All2All Training: Personalized Collaboration

Updated 29 January 2026

The All2All Training Strategy demonstrates how personalized models are collaboratively trained via selective gradient exchanges to minimize individual loss in heterogeneous environments.
It employs a gradient-filtering update rule with a row-stochastic mixing matrix, ensuring only contributions from similar agents reduce bias and manage variance.
Empirical evaluations on Bernoulli mean estimation reveal superior variance reduction and faster convergence compared to both local SGD and centralized aggregation.

The All2All training strategy, also referred to as the "all-for-all" paradigm, is a collaborative protocol for personalized federated and distributed learning, where each agent in a network maintains its own local model and seeks to minimize its individual loss via information and gradient exchanges with all other agents. The method is grounded in stochastic optimization, incorporates information-theoretic lower bounds on sample efficiency, and is characterized by its gradient-filtering update rule that enables rigorous control of bias–variance trade-offs in the presence of inter-agent data and task heterogeneity (Even et al., 2022).

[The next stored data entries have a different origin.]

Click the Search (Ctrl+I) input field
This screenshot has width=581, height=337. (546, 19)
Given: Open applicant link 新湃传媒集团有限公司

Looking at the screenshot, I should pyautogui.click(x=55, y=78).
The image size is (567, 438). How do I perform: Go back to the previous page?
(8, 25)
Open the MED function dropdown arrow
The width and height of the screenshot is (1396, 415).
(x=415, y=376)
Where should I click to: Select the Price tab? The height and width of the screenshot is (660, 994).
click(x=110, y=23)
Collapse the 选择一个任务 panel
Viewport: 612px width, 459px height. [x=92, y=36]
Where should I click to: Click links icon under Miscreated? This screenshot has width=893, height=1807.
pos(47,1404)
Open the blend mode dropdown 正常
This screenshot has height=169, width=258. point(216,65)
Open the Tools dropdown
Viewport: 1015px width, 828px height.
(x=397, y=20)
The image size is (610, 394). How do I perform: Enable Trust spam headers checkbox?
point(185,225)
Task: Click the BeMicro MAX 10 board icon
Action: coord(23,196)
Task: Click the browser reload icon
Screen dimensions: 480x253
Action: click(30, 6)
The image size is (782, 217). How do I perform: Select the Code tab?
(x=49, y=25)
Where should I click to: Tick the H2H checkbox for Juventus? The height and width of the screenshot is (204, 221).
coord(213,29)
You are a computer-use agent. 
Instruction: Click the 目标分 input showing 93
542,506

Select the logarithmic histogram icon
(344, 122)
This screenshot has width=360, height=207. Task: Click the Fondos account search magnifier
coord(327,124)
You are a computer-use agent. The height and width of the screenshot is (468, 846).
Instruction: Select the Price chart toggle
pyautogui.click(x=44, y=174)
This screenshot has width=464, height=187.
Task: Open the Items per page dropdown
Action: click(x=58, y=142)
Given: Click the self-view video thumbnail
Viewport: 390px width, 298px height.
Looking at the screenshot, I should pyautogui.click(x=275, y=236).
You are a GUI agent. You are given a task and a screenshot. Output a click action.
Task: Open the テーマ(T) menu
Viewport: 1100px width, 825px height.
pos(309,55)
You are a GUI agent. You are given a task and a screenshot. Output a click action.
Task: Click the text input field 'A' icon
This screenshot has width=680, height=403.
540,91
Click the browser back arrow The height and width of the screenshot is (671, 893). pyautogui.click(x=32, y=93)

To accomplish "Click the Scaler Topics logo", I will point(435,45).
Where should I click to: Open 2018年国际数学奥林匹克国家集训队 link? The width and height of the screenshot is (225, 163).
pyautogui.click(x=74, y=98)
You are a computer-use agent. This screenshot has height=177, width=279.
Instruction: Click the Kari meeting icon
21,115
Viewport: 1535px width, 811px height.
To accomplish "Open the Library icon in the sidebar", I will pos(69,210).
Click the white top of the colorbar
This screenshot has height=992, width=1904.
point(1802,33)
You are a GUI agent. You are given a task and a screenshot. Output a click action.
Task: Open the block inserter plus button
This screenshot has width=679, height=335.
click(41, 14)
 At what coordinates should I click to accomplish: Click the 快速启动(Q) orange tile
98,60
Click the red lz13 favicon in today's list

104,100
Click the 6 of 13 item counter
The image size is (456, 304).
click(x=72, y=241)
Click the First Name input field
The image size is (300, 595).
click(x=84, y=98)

1. Formal Setup and Objectives

Consider $N$ agents, indexed $i=1,\dots,N$ . Each agent $i$ has access to local data $D_i$ over $\Xi$ and aims to minimize its local objective: $f_i(x) = \mathbb{E}_{\xi\sim D_i}[\ell(x, \xi)], \qquad x\in \mathbb{R}^d$ with $\ell : \mathbb{R}^d \times \Xi \to \mathbb{R}$ , not necessarily smooth. In the All2All scenario, each agent $i$ maintains its own parameter vector $x_i \in \mathbb{R}^d$ . The collective optimization goal is to drive the average personalized loss

$F(x) = \frac{1}{N}\sum_{i=1}^N f_i(x_i)$

to be small in parallel, using only local stochastic gradient oracles and peer-to-peer communication. Two query models are supported:

Synchronous oracle: Each agent simultaneously samples data, computes $g_j^k(x_j^k)$ , and broadcasts the stochastic gradient per round.
Asynchronous oracle: At each iteration, a single agent is randomly selected to update and broadcast its gradient.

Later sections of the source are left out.